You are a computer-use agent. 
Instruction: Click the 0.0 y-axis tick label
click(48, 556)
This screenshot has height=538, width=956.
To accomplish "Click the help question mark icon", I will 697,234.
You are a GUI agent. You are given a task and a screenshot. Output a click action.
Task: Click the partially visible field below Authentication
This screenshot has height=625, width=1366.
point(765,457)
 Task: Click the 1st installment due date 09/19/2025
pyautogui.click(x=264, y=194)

= = =

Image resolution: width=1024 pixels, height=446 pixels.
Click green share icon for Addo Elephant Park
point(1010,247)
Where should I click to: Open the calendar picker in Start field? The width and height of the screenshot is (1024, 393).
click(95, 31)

= = =

### WORK TO COMPLETE
Pull each line that includes the word "agent" out of the material above.

### TASK RESPONSE
You are a computer-use agent. 
You are a GUI agent. You are given a task and a screenshot. Output a click action.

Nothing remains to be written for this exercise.